ЗАДАНИЕ -> Продолжите дневниковую запись о выставке Левитана в Третьяковке с того места, где заканчивается приведённый фрагмент.

Сюжеты · Культура

Ким Смирнов: О Левитане, Чехове и не только…

Из личного дневника. Окончание

Ким Смирнов , научный обозреватель
В этом году великому русскому художнику и великому русскому писателю исполнилось 160 лет. Только первый из них прожил на земле всего 39 лет, покинув её 120 лет назад, за несколько месяцев до начала ХХ века. А второй успел захватить в нем три с половиной года и ещё полмесяца…

18 октября 2010 г. Понедельник

Вчера, выстояв двухчасовую очередь, попал на открывшуюся в Третьяковке выставку Левитана. Она обещает стать событием даже для объевшейся впечатляющими художественными вернисажами Москвы: чтобы в одной экспозиции были представлены картины, акварели, пастели, литографии, рисунки этого великого художника России из почти двадцати музеев нашей страны, Беларуси, Израиля, из частных коллекций – такого не было уже лет пятьдесят. А, может, не было никогда. Но я сейчас — не о выставке. Она требует особого, отдельного разговора. При благорасположении ко многому и многому в мировом художественном наследии — от эллинских Афродит, Милосской и Таврической, до композиций Василия Кандинского и раскрученного до разрыва сердца «Танца» Анри Матисса (там разрывающийся круг танцующих абрисом своим действительно напоминает человеческое сердце), любимыми моими художниками с детства остаются Суриков и Левитан. И ещё Рублёв, Серов, Врубель. Поэтому надо ли объяснять, какой личный подарок для меня нынешняя выставка. Однако нельзя объять необъятное. И мой рассказ — лишь о встрече с двумя представленными на ней картинами, тайные, подводные смыслы которых, думается мне, становятся особенно явными, современными и своевременными именно сегодня, когда у нас на дворе год Чехова и Левитана. До этой выставки моей встречи с этими двумя полотнами втроём «вживую» на одной географической территории просто не могло быть физически.

(Записи из источника данных)
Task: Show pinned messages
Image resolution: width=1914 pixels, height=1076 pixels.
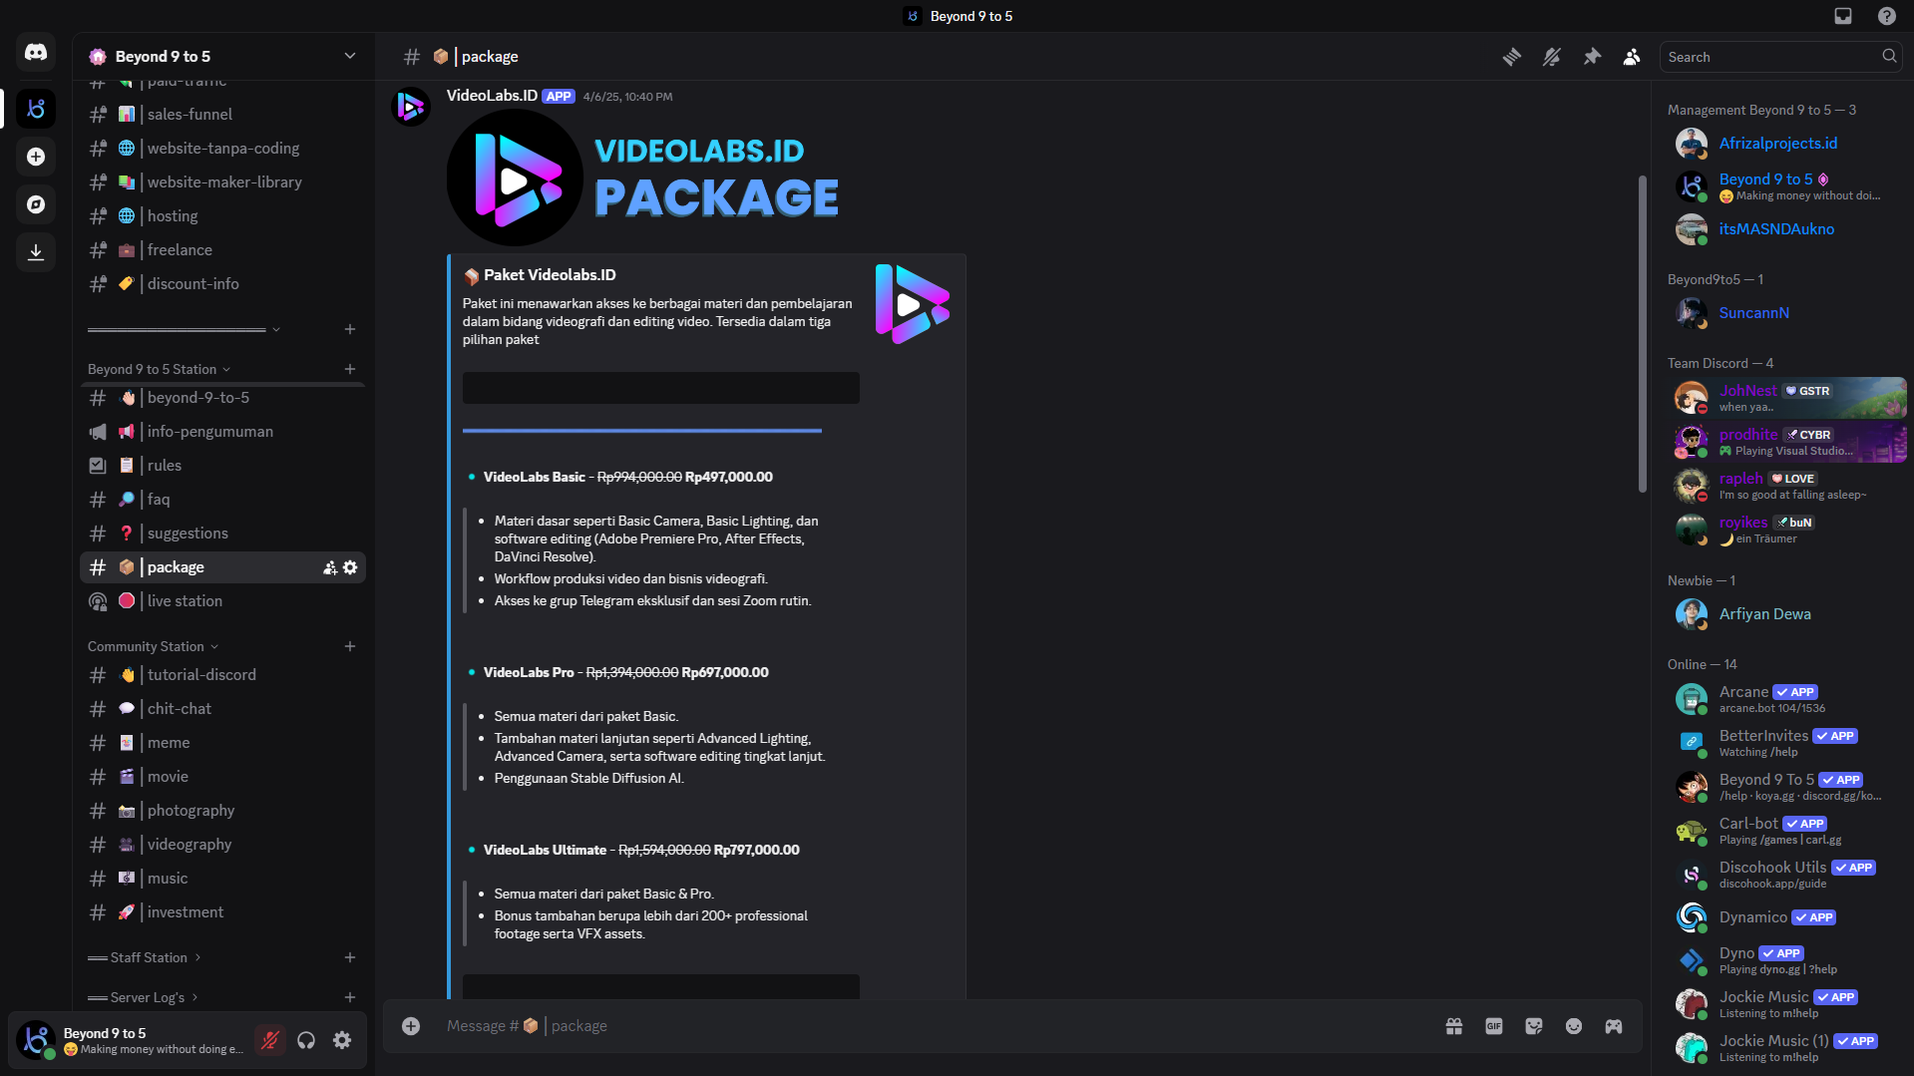Action: click(x=1592, y=57)
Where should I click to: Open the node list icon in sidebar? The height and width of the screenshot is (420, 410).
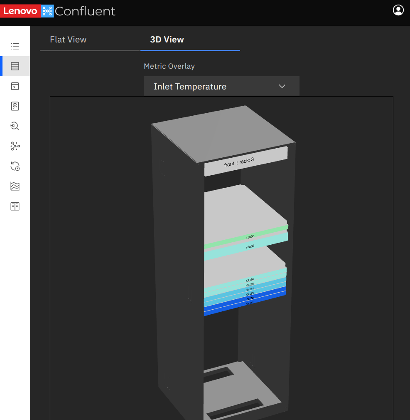15,46
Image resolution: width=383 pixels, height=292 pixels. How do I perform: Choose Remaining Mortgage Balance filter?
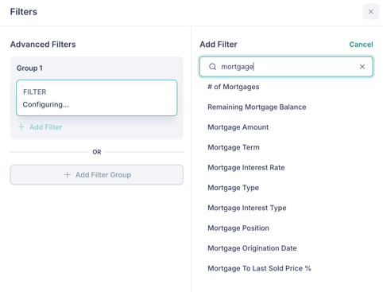257,107
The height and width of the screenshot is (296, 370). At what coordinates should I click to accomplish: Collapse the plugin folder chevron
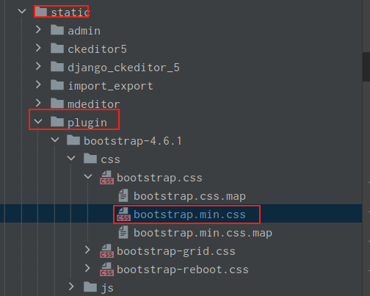(x=38, y=121)
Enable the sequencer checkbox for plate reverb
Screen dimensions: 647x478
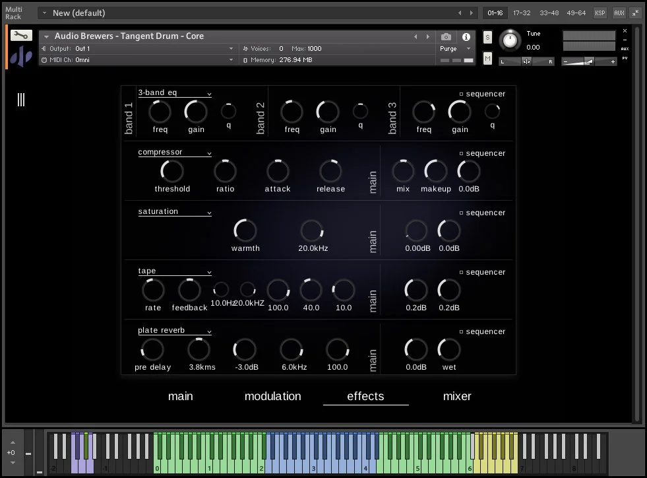(x=462, y=331)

РЕШЁННОЕ ЗАДАНИЕ ->
Последний в «нулевом» десятилетии — действительно год Антона Чехова и Исаака Левитана. 150-летие со дня рождения. Они были одногодками и, как известно, дружили. Дружбу эту лишь однажды, но довольно глубоко омрачило появление чеховского рассказа «Попрыгунья», в котором художник усмотрел оскорбление Софьи Петровны Кувшинниковой, большого своего друга. Каким же чутким и ранимым был душевный строй Левитана, если Чехову, относившемуся к нему с предупредительной осторожностью, любившему его художнический дар, довелось все же однажды больно задеть его неосторожным прикосновением.
«Мы возмужаем и верней оценим / простые краски, точные слова». Строки из стихотворения Николая Рыленкова «Левитан». Это очень точно о красках Левитана и словах Чехова. С обоими у нас связано представление об утонченном, печальном и светлом восприятии и отражении мира. Взгляд в трагические глубины бытия и смерти, кажется, не из их палитры. Между тем у каждого из них была своя встреча с Черным человеком.
Общеизвестна легенда о том, как к Моцарту перед его кончиной пришел человек в черном и заказал реквием. Композитор его написал. Но заказчик не явился. Явилась смерть. С тех пор Черный человек вошел в обиход как предвестник смерти, как образ встречи человека с бездной, обессмысливающей все краски жизни.
Черный человек приходил и к Чехову. Но странное остается впечатление от этой встречи. Писатель как бы все время сохраняет при этом внутреннюю невозмутимость и даже некую отстраненность, оценивая гостя как пациента, взглядом внимательного, опытного врача, которого ничем уже не удивишь, которому главное сейчас — поставить безошибочный диагноз.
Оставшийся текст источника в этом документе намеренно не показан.